Welcome and good luck.


----------



## AlanMexicali (Jun 1, 2011)

AMRangel said:


> Hello all! I am new to the forum and look forward to some helpful responses ? My husband and I are considering moving to Mexico. My husband is from Morelia and I love central Mexico! We would both love a city/ town with a strong expat community. San Miguel, Patzcuaro, and Morelia are high on the list and I would love some help with deciding a better fit for us. We both love the old colonial cities. We are both active, social, and love the outdoors. Thank so much!


"... a strong Expat community." I´ve only been to some places that I even noticed more that zero Expats while there.

Here is my list where Expats are because of seeing at least 12 or more per day:

San Miguel de Allende
Puerto Vallarta
Lake Chapala, Jalisco
Guanajuato
Playa del Carmen
Cancun
Baja California
Merida
Mazatlán
Pátzcuaro

I was in Moreila for several nights 2X and didn´t see any Expats.


----------



## TundraGreen (Jul 15, 2010)

AlanMexicali said:


> "... a strong Expat community." I´ve only been to some places that I even noticed more that zero Expats while there.
> 
> Here is my list where Expats are because of seeing at least 12 or more per day:
> 
> ...

Dataset records:
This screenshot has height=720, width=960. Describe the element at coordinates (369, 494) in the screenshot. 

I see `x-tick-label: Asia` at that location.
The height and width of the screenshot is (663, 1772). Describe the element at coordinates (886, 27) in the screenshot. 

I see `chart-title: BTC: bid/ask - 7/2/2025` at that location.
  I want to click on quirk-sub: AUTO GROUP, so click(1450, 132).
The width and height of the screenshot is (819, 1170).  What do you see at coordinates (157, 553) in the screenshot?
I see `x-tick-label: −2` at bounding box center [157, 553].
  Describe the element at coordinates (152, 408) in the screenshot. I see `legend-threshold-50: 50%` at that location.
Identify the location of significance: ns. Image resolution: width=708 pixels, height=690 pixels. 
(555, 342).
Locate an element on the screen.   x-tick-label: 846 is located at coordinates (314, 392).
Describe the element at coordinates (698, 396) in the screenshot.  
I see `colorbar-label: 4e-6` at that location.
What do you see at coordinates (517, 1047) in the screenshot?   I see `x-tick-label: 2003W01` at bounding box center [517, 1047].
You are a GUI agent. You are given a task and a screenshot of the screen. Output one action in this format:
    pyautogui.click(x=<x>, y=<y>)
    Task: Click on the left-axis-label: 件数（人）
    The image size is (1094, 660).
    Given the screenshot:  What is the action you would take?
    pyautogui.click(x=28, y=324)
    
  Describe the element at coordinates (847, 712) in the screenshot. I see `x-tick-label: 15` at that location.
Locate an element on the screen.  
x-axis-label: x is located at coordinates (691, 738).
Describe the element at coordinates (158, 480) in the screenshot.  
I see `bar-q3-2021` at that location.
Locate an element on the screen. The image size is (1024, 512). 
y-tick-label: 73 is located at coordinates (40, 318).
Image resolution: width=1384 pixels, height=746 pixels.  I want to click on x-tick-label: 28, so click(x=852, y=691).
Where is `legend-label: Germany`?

Complete the following
1. Set down the part of the forum thread on moving to Mexico that runs from "## AlanMexicali (Jun" through "Thank so much!".
2. Summarize the forum thread on moving to Mexico in two sentences.
The records aren't needed for this work.

Replies
1.
## AlanMexicali (Jun 1, 2011)

AMRangel said:


> Hello all! I am new to the forum and look forward to some helpful responses ? My husband and I are considering moving to Mexico. My husband is from Morelia and I love central Mexico! We would both love a city/ town with a strong expat community. San Miguel, Patzcuaro, and Morelia are high on the list and I would love some help with deciding a better fit for us. We both love the old colonial cities. We are both active, social, and love the outdoors. Thank so much!

2. A forum member and a husband from Morelia are considering a move to Mexico and want an old colonial city with a strong expat community, with San Miguel, Patzcuaro, and Morelia high on their list. In reply, AlanMexicali lists places where he saw at least 12 expats per day, among them San Miguel de Allende and Pátzcuaro, and says he saw no expats during several nights in Morelia on two visits.